“for the promoting of Experimentall Philosophy”

The Royal Society has cracked open its archive again, although they’ve left the doors on their hinges – unlike the last time. In fact, there are only a handful of articles, 60 from over 60,000 in the archive, available to download on the Society’s Trailblazing site to commemorate its 350th anniversary in 2010. Although you can access more once you get into the archive proper – such as Dr Edmund Halley’s observations of the 1715 total solar eclipse “Made before the Royal Society at Their House on Crane-Court in Fleet-Street”. The audio slideshow on the BBC site is also a bit sketchy on the early years of the Society, prefering instead to get in a quick mention of its most famous President, Sir Isaac Newton. Newton’s 1671 “New Theory about Light and Colours” is there – it was his first public appearance as a Natural Philosopher. But Newton didn’t become President of the Royal Society until 1703, after he had successfully reformed the Royal Mint and 43 years after the Society was formed.The Society’s foundation meeting took place in Gresham College – there’s a tangential post related to that here – on Wednesday 28th November 1660, when “The Lord Brouncker, Mr Boyle, Mr Bruce, Sir Robert Moray, Sir Paul Neile, Dr Wilkins, Dr Goddard, Dr Petty, Mr Ball, Mr Rooke, Mr Wren, Mr Hil” held the first formal minuted meeting. Although they, and others, had been meeting informally for some time.

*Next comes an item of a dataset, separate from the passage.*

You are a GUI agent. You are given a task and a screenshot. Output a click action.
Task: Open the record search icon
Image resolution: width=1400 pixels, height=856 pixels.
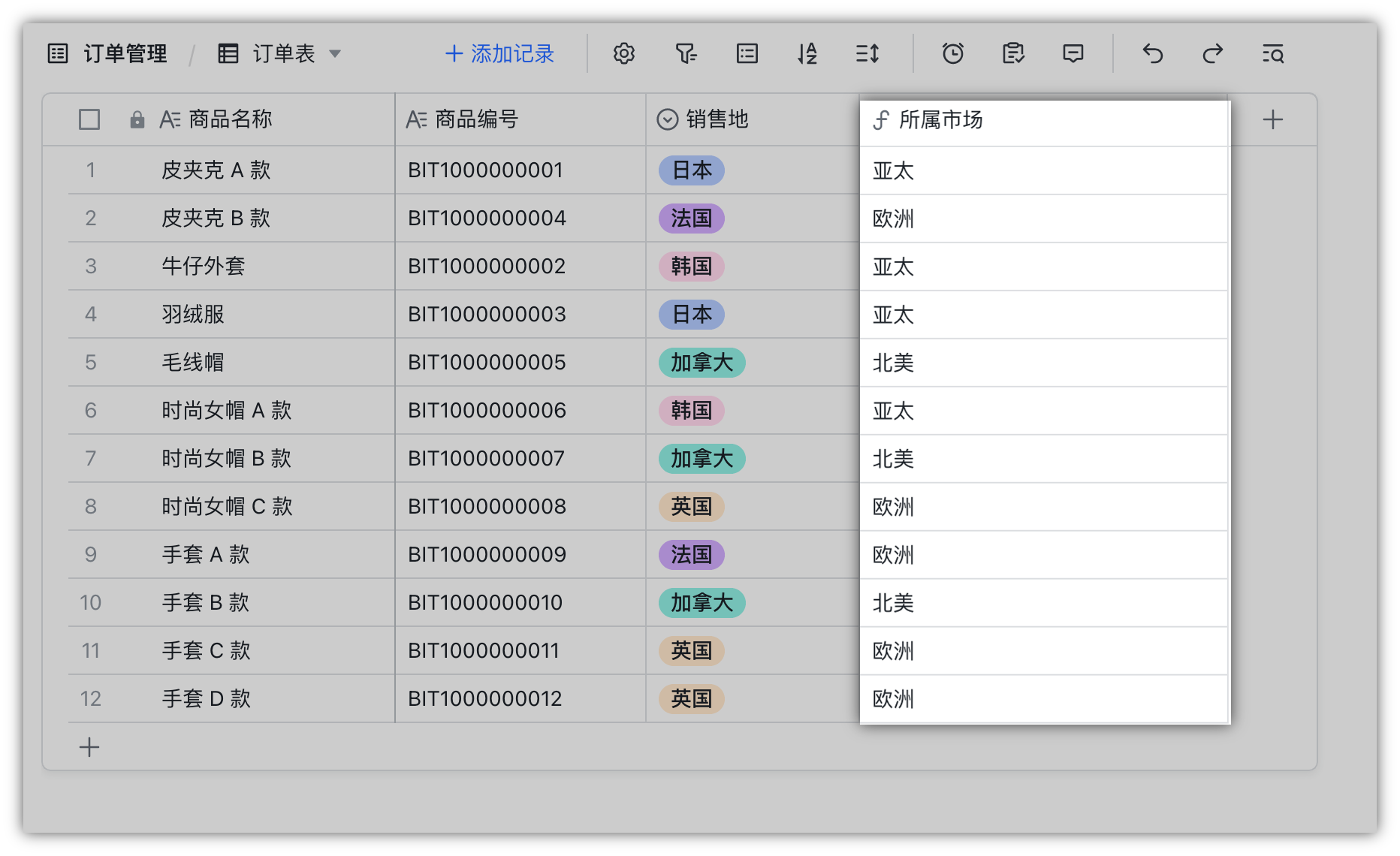1273,53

Through “Mr Boyle”, the Honourable Robert Boyle – born at Lismore Castle, Co. Waterford, on 25 January 1627, son of the first Earl of Cork – the Society gained the services of Robert Hooke.

Hooke might not have been present at the foundation meeting, but he became essential to the success of the Royal Society and his observations are included in the very first volume of Philosophical Transactions in 1665.

From page 3, The Ingenious Mr Hooke reports observing a spot on the biggest of the 3 obscurer belts of Jupiter.

As well as “An Account of Micrographia” also by Robert Hooke, his best known work, and also printed by the Royal Society – available online here.

As I mentioned on the discovery of Robert Hooke’s handwritten minutes of the Royal Society from 1661 to 1682, and his correspondence as Secretary of the Society from 1677 –

Hooke was hugely important. Not only in his role as Curator of Experiments for the Royal Society – in effect the first professional experimental scientist – but also in the rebuilding of London after the Great Fire of 1666. Hooke was principal among those responsible for surveying London after the fire, assessing claims and disputes among residents, and working as an architect in the offices of his friend Christopher Wren, as well as operating as project manager for much of the rebuilding work, and new building work.

Then there are his inventions.. and improvements to scientific instruments, and his belief that those instruments could, and should, be improved even further.

Not to mention proposing the inverse-square law of gravity to Newton.. and, arguably, the universality of that law..

And he had a long rivalry with Newton, beginning in 1671 with a dispute over Newton’s “New Theory of Light and Colours” – Hooke favoured light travelling as a wave, Newton suggested light was made up of a stream of tiny particles.

When, as Secretary of the Society, Hooke saw an early draft of Principia Mathematica, published 1687, he suggested, via Halley, that Newton should mention in the preface that Hooke had proposed the inverse-square law in relation to gravitational attraction. Newton subsequently removed almost every reference to Hooke in the manuscript – the original amended version survives.

Hooke made his last recorded contribution to a Royal Society meeting on 19 June 1702. He died on 3 March 1703.

Newton, who had avoided getting involved in the proceedings of the Society while Hooke was alive, was elected President of the Royal Society in November 1703.

Recommended reading: The Fellowship – John Gribbin.